- What the task requires
Give back exactly the stretch of data below from the line holding "1104x621 pixels. How" through the line holding "Task: Sort the table by 发布日期", both ends included, and leave the remaining lines out.

- Exercise material
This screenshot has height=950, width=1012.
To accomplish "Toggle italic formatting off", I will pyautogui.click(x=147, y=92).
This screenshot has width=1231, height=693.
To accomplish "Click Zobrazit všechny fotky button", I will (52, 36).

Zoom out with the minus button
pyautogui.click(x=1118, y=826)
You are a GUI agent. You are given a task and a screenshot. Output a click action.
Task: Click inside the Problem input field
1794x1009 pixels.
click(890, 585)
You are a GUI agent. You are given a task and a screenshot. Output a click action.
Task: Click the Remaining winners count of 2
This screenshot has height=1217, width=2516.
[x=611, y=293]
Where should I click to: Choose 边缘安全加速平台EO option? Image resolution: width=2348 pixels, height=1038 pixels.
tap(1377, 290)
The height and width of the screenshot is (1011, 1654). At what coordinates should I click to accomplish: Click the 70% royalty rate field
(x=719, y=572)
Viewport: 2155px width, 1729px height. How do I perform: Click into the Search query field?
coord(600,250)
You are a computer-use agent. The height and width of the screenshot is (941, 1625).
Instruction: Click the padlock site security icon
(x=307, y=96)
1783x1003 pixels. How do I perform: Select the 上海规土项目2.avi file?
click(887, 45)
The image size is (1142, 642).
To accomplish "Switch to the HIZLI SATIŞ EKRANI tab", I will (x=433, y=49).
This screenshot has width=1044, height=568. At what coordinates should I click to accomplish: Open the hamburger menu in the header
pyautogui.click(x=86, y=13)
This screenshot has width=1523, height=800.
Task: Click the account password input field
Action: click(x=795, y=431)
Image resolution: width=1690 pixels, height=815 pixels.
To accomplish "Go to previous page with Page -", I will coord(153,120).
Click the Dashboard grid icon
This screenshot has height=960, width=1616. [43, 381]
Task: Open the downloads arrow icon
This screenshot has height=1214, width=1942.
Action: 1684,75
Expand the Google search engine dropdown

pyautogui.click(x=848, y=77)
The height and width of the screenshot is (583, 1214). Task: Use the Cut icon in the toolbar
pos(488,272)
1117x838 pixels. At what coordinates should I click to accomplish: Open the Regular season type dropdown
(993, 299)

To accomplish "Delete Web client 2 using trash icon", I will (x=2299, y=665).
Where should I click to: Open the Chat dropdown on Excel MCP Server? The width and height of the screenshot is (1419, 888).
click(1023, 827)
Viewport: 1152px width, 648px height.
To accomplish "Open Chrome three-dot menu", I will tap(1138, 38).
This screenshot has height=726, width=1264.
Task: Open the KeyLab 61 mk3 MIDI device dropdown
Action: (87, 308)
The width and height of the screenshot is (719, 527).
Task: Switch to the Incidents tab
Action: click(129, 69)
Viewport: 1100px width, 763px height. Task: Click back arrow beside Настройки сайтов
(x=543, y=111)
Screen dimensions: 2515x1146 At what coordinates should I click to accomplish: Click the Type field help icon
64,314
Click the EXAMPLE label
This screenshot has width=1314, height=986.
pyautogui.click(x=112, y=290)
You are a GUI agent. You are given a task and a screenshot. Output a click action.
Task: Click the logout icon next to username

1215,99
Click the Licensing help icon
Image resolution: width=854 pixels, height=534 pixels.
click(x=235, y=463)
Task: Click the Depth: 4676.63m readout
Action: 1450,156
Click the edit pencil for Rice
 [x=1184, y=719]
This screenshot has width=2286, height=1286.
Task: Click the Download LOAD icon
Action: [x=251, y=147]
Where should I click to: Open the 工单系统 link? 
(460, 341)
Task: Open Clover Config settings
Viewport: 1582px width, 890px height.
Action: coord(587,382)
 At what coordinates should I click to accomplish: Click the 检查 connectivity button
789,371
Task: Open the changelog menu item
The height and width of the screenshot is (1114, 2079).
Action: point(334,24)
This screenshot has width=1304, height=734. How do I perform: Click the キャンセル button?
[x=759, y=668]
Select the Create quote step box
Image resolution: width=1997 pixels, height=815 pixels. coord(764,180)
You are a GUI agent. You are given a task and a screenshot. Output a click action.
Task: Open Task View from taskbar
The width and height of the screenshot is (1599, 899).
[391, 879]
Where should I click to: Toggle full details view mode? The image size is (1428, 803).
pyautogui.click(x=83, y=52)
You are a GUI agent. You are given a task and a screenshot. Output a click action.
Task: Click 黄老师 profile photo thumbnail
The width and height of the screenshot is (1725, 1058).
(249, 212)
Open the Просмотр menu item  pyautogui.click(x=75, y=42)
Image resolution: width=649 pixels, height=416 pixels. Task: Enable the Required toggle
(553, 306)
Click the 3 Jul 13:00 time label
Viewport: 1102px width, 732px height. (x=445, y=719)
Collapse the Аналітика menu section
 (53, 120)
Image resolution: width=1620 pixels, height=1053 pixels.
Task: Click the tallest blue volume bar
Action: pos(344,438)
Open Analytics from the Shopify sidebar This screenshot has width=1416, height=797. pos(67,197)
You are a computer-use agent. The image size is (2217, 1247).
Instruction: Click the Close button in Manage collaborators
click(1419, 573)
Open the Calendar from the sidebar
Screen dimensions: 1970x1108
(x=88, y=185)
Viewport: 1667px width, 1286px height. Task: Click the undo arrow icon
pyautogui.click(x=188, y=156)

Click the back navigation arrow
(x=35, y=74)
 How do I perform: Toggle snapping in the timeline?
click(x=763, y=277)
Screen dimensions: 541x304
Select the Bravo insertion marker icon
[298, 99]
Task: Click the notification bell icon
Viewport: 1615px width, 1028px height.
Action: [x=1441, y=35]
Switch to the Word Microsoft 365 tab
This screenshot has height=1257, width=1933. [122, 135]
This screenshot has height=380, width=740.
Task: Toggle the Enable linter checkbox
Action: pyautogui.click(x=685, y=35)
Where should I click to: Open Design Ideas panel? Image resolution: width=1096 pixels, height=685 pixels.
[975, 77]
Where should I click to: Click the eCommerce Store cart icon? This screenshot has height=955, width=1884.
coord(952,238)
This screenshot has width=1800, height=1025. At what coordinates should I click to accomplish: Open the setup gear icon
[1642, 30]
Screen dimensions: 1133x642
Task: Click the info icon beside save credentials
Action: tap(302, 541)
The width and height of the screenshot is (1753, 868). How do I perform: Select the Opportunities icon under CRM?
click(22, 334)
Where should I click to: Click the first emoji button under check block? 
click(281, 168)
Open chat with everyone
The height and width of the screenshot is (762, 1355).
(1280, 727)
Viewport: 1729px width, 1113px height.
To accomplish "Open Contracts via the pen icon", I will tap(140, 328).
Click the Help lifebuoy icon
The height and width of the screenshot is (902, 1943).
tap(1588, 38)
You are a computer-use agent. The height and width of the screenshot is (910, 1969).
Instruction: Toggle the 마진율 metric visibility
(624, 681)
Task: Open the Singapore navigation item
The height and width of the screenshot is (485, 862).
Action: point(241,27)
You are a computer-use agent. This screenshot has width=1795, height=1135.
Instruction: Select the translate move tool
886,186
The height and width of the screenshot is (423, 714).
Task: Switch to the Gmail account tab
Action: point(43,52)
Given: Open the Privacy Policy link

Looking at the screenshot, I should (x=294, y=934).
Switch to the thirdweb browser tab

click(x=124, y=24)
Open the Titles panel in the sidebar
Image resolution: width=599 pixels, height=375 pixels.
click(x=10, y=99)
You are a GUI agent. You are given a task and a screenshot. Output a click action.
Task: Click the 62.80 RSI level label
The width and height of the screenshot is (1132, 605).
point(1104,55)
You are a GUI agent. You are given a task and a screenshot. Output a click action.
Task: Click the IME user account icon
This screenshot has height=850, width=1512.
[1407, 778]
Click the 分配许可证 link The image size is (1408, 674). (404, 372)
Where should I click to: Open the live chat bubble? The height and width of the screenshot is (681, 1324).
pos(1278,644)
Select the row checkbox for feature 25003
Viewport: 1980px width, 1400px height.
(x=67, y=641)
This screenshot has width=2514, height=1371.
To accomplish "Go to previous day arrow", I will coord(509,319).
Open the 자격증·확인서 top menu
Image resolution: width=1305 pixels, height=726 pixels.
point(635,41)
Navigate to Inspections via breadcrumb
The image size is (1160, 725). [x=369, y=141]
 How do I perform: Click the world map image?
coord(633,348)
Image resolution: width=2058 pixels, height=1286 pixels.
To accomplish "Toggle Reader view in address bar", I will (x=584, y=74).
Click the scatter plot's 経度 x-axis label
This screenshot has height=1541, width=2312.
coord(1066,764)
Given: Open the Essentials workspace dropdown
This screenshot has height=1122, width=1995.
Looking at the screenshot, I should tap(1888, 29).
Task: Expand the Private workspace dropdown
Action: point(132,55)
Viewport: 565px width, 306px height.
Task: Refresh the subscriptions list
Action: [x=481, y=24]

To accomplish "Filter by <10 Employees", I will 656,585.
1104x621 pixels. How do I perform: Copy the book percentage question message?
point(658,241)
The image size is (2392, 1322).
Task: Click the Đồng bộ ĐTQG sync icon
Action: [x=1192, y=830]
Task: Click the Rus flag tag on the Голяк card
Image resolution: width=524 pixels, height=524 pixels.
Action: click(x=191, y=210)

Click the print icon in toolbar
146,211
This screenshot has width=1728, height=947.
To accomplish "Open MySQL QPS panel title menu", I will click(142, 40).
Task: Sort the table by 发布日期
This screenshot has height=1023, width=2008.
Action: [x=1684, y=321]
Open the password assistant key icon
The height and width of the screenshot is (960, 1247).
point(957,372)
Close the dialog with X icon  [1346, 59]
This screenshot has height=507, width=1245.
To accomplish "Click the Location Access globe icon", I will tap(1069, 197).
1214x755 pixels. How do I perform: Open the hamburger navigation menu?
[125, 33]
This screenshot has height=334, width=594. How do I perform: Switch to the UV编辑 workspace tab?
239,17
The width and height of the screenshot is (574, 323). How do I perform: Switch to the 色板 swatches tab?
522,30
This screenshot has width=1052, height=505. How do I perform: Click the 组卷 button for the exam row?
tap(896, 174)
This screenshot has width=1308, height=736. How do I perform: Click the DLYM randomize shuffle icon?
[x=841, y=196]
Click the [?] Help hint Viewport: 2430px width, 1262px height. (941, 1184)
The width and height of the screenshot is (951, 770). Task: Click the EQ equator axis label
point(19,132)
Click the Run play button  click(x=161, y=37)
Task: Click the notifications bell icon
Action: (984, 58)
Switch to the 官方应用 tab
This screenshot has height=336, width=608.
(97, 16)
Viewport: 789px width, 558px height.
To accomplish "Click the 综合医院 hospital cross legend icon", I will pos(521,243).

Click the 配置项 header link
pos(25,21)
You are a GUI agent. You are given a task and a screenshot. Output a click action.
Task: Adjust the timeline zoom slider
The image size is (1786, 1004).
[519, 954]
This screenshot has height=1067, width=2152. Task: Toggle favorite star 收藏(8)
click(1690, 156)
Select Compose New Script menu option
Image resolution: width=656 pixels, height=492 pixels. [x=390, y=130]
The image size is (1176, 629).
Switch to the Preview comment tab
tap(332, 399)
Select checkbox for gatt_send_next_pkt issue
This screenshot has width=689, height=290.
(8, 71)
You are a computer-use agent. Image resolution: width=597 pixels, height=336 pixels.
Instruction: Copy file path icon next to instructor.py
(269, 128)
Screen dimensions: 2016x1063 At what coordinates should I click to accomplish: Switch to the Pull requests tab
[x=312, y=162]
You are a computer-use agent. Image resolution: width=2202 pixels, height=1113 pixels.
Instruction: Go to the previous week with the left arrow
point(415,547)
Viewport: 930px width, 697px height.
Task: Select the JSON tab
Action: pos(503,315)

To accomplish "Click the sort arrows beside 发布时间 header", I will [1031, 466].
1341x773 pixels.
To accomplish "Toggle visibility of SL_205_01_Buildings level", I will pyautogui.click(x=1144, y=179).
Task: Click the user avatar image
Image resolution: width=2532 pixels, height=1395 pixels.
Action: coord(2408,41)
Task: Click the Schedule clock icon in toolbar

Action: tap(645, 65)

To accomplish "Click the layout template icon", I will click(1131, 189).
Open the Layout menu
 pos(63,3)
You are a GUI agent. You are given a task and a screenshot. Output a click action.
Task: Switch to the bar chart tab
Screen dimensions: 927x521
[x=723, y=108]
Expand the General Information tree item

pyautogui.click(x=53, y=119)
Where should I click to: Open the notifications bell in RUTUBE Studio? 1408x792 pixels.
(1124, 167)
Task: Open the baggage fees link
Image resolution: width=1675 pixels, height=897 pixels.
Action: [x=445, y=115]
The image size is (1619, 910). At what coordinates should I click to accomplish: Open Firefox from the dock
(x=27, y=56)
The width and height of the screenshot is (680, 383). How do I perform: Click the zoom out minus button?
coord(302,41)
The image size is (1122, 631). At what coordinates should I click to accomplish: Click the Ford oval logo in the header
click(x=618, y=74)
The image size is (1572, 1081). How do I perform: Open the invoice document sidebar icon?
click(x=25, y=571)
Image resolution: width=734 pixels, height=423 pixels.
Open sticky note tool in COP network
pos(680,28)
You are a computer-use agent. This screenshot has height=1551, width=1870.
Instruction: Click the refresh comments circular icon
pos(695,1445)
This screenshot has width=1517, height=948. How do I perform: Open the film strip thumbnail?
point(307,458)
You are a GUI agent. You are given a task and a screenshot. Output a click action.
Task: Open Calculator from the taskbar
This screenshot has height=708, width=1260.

- Response for this exercise
1104x621 pixels. How do I perform: Copy the book percentage question message?
point(658,241)
The image size is (2392, 1322).
Task: Click the Đồng bộ ĐTQG sync icon
Action: [x=1192, y=830]
Task: Click the Rus flag tag on the Голяк card
Image resolution: width=524 pixels, height=524 pixels.
Action: click(x=191, y=210)

Click the print icon in toolbar
146,211
This screenshot has width=1728, height=947.
To accomplish "Open MySQL QPS panel title menu", I will click(142, 40).
Task: Sort the table by 发布日期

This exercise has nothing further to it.